I should be rebuilt with a pitch so water drains off.


----------



## Windows on Wash (Aug 30, 2011)

+1

And made of something more resistant to the acid containing combustion by products.


----------



## mahaffeymj (Mar 6, 2016)

right top of chimney. just has this plate with one layer of bricks and a patty of mortar on top of bricks. house built in 1982. chimney not really used. any recommendations , especially on type of plate or others?


----------



## Windows on Wash (Aug 30, 2011)

How many flues are there? 

Why not just demo that top, make a proper crown, and put flue covers on the clay flues coming up?


----------



## mahaffeymj (Mar 6, 2016)

just one flue. what is best choice of chimney flue cover? a metal one? and (as you can see my knowledge is below limited) what exactly do you mean by demo?.
thanks


----------



## nanuk (Aug 14, 2011)

mahaffeymj said:


> what exactly do you mean by demo?.
> thanks


You don't want to know :biggrin2:


----------



## gregzoll (Dec 25, 2006)

mahaffeymj said:


> just one flue. what is best choice of chimney flue cover? a metal one? and (as you can see my knowledge is below limited) what exactly do you mean by demo?.
> thanks


Take the top layer of bricks off of that plate, trying to salvage as many as you can without damaging, so that you can reuse.
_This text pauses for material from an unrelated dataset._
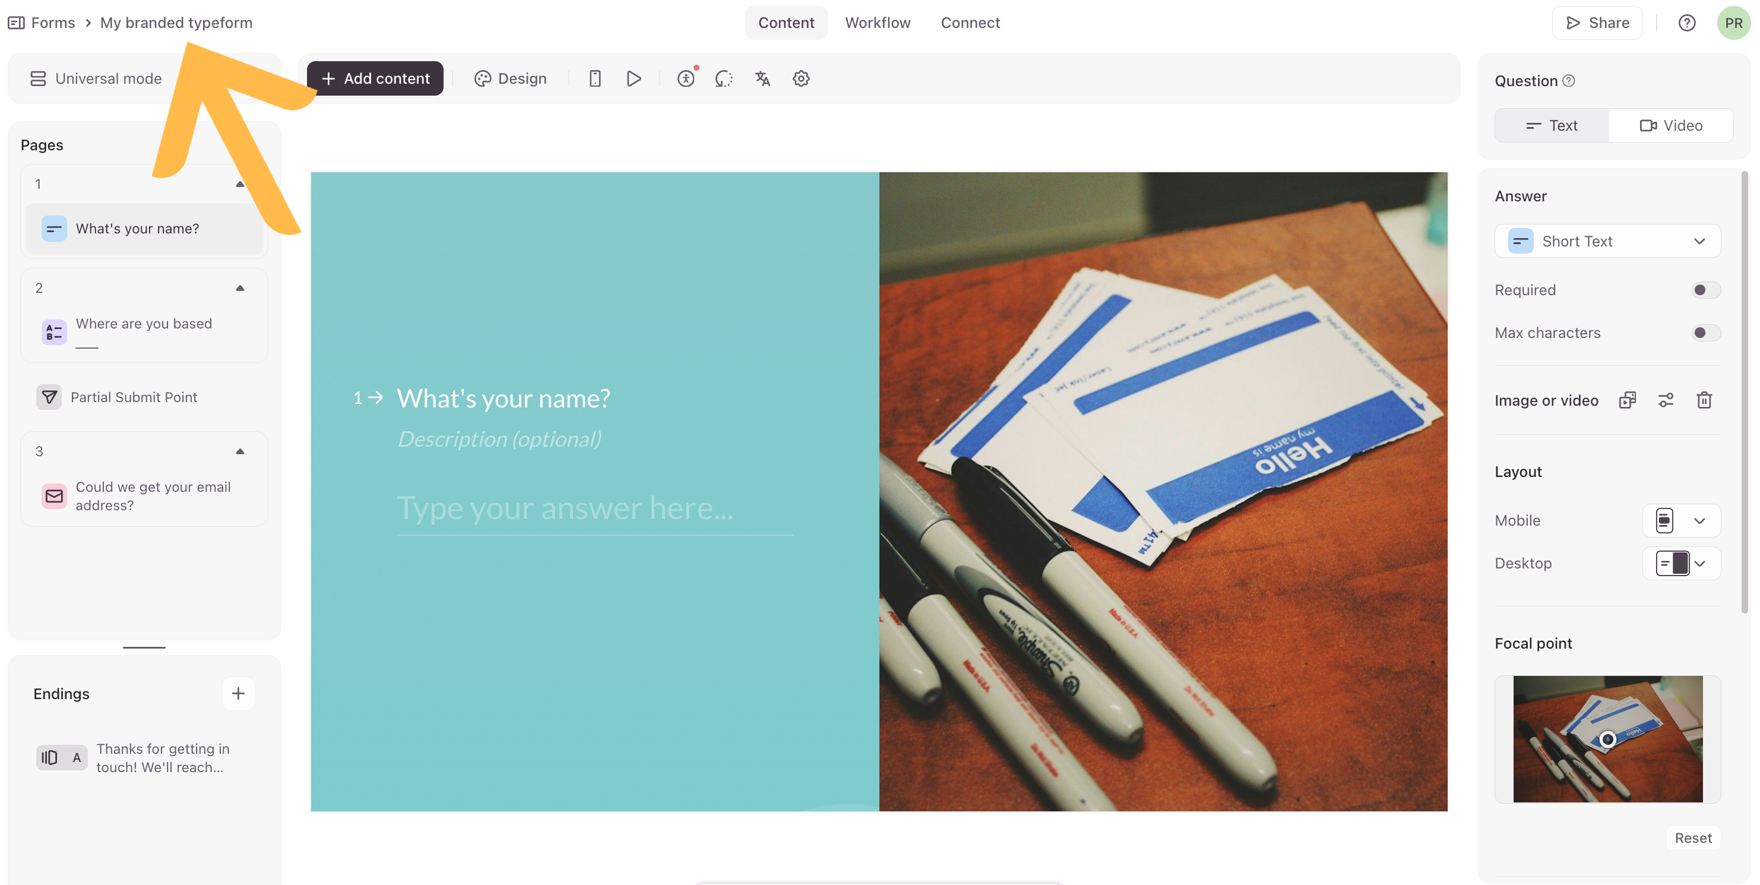Click the Reset focal point button

point(1692,838)
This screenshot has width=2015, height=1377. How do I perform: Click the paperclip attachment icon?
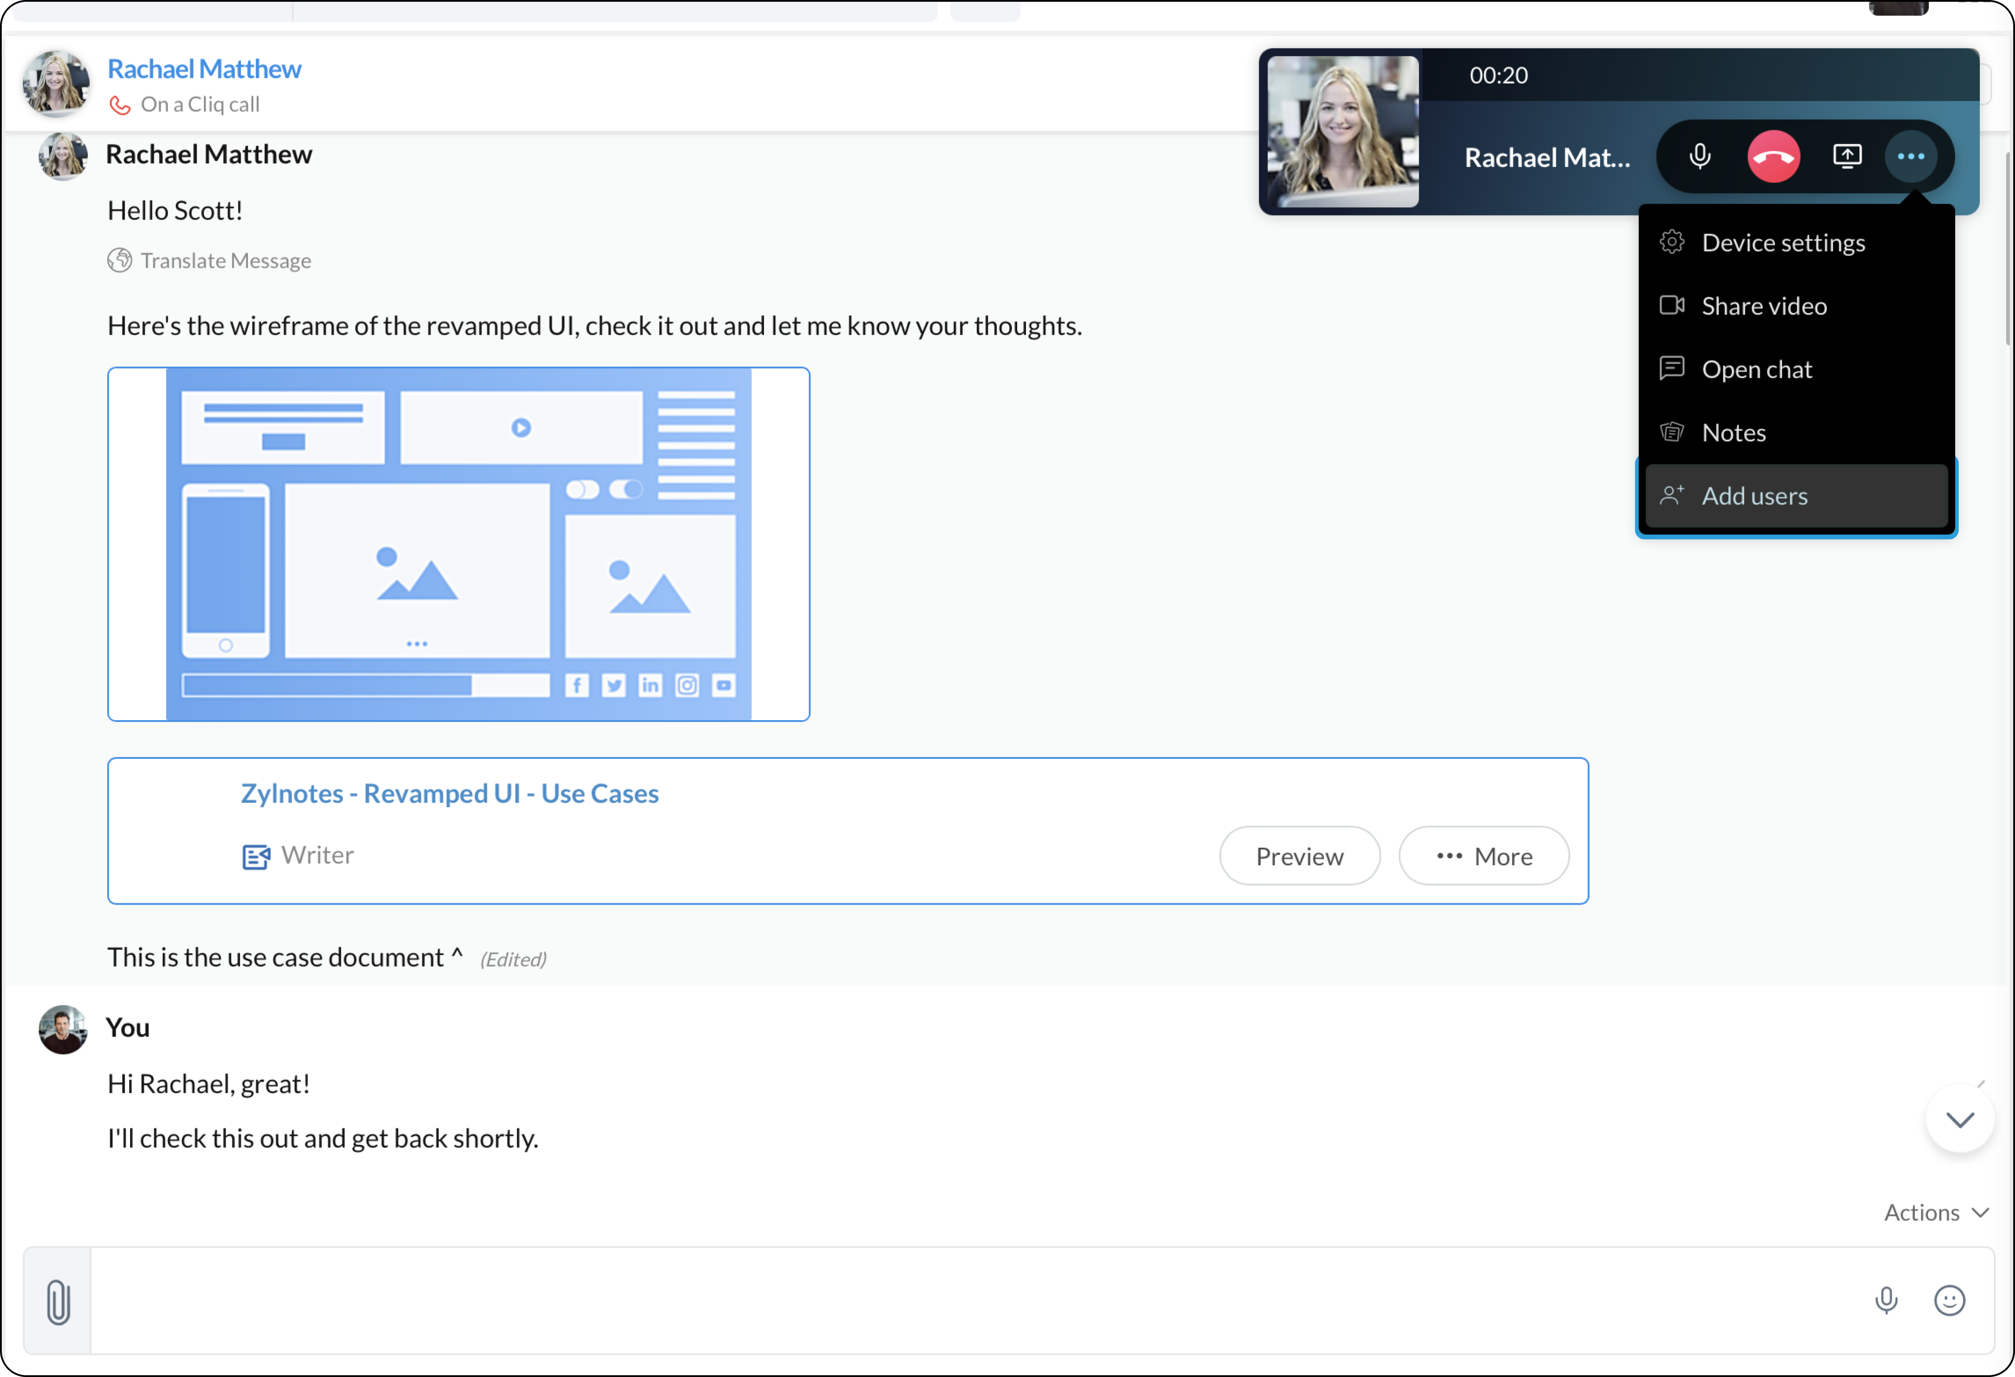click(58, 1302)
Then take the plate off. If able to get a scaffold up, easier to do then renting a lift.

Any local mason contractor that does fireplaces, can give you a bid on doing something different. Also they would do a flu inspection to see if you need to fix any problems in the liner.
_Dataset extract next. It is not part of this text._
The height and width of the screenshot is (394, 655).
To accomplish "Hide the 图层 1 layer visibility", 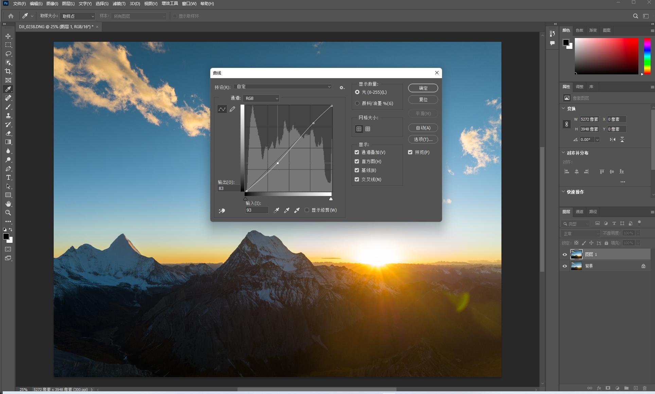I will pyautogui.click(x=565, y=254).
Just grab a pencil and paper and sketch out a better design. Look around and see if there are any around where you live that you may want to use to give the house a fresh look.


----------



## joed (Mar 13, 2005)

Make the new one completely out metal.

http://atlantachimneysweep.net/chimney-caps-atlanta/


----------



## mahaffeymj (Mar 6, 2016)

thanks. looking online and see some. was looking at stainless steel. any ideas on places/ websites for cover or shroud. seems mine may be too big for the lowes/hd's


----------



## gregzoll (Dec 25, 2006)

Local Metal shop. This is something that it helps to always use local small businesses, because they love to show off their work to others. Plus it starts a great conversation with the neighbors when they ask who did the work.


----------



## mahaffeymj (Mar 6, 2016)

damn those look nice. you need move south. was also looking at this one http://www.woodlanddirect.com/Chimney/Decorative-Caps-Shrouds/Custom-Shroud-8 
as i have chimney swifts roost there in summer that keeps down insects. it has open sides. what do you think about it? any thought/ideas there? . thanks


----------



## gregzoll (Dec 25, 2006)

Metal grid for keeping out the house guests out and alsoserves as a Spark areester.


----------



## joed (Mar 13, 2005)

That was just some random place I found with a google search. I'm sure there is probably something local to you. As was mentioned a local metal shop could probably do something. Even a siding company with metal working tools could do it or recommend someone. Look at local fireplace shops as well.


----------